Ha's writing derives its strength not from updating or subverting known tropes, but from her ability to create — and Hong's ability to translate — an atmosphere so sinister it becomes impossible to tell the innocuous from the dangerous, the supernatural from the mundane ... Ha writes with keen social awareness, consistently meshing feminism with class criticism ... Her protagonists' exhaustion and frustration work in tandem with her spooky prose, ultimately reminding readers that our world can be as dark as any fairytale.
A crucial voice in the burgeoning movement of feminist fiction from South Korea, Ha is a master of atmospheric suspense whose stories use shock and horror to dissect contemporary gender-based violence and its historical roots ... We could call Ha’s personal genre 'domestic surrealism' ... Janet Hong’s translation and rendering of Ha’s style is so uniformly applied that it brings an extra cohesiveness to the collection. In fact, it is precisely the detached coolness of this voice that is so effectively disturbing in conjunction with the grotesque facts it describes. They are tales that could appear sprawled across the front page of a tabloid, but Hong treats them without a hint of sensationalism ... While her characters are decidedly plain (corpse notwithstanding), Ha’s landscapes are elegant and painterly, expertly exposing the fissures between appearances and reality ... Each story is a clever investigation into the tensions between the personal and the communal, violence and peace—particularly in the lives of women. The moments of true horror are carefully rationed, showing the author’s mastery of atmospheric suspense. Yet she makes no real conclusions or judgments—the stories are cold cases. Ha peels back the layers encasing crimes of hatred, misogyny, and despair, but never quite lays blame or follows them through to see justice done. Is the jury out, or is she leaving the verdict to the reader? Perhaps she is unwilling to appease our need for a moral to the story—after all, these aim to be depictions of real life, not fables ... After an acclaimed debut, Bluebeard’s First Wife is a forceful and impressive second collection. These stories succeed in unsettling us, not only by exposing our worst nightmares about what lies behind forbidden doors, but also by asking us whose fault it was to enter. The answer is clear, isn’t it?

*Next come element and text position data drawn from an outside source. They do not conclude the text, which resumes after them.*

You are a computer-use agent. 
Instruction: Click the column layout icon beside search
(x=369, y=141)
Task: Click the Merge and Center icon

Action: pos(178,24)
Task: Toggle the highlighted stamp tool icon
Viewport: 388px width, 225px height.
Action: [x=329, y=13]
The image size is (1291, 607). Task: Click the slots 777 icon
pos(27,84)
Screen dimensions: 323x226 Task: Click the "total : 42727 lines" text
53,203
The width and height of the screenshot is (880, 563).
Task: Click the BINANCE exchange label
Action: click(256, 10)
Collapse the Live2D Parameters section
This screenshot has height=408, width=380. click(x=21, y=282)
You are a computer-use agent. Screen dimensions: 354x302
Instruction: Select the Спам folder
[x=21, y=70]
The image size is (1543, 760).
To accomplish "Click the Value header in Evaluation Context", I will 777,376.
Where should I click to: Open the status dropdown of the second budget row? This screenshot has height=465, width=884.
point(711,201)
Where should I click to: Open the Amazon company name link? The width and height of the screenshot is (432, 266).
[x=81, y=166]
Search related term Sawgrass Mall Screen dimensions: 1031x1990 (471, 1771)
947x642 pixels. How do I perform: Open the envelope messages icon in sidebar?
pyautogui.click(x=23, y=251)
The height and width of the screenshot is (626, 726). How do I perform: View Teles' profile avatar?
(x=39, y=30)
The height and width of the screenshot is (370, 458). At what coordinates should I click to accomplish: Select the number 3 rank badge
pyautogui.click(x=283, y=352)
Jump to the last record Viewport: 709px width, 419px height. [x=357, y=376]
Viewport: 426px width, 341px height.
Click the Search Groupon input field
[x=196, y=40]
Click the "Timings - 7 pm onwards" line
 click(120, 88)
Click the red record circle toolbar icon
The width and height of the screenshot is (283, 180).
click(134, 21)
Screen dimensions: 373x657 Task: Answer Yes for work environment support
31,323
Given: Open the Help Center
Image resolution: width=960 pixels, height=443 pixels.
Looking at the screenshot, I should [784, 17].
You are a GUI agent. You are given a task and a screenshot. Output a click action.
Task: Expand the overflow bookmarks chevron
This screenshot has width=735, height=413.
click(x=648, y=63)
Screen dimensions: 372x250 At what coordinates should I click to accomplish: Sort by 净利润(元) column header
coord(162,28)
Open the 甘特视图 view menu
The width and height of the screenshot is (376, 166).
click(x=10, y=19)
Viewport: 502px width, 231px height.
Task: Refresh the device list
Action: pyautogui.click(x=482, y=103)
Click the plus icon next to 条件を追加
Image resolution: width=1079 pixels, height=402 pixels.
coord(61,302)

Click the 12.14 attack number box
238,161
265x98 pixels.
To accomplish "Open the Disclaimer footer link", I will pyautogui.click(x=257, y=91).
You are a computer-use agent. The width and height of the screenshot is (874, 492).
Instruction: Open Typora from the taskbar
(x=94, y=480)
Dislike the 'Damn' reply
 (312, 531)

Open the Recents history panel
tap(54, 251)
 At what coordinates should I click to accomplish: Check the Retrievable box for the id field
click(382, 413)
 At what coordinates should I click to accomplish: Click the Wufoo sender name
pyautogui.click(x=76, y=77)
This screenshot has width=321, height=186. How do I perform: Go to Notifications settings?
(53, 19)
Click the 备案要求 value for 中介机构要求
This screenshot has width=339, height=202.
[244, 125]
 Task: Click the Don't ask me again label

Misdirection abounds in the collection, a technique which naturally—and delightfully so—acts in juxtaposition to the author’s straightforward writing style. While beautifully crafted, most of Ha’s sentences are succinct in structure and detail, with only occasional pitstops for mischievous flourishes ... Upon first blush, the stories of Ha Seong-Nan appear both accessible and familiar in ambition. They rely on common narrative sparks and are presented without stylistic overkill. Yet this veneer permits Ha to shake each story like a snow globe, blurring the obvious and constructing something new and unpredicted ... We can all only hope that Janet Hong’s terrific translations continue and that they provide the English-speaking world opportunities for enchantment by a master storyteller for years to come.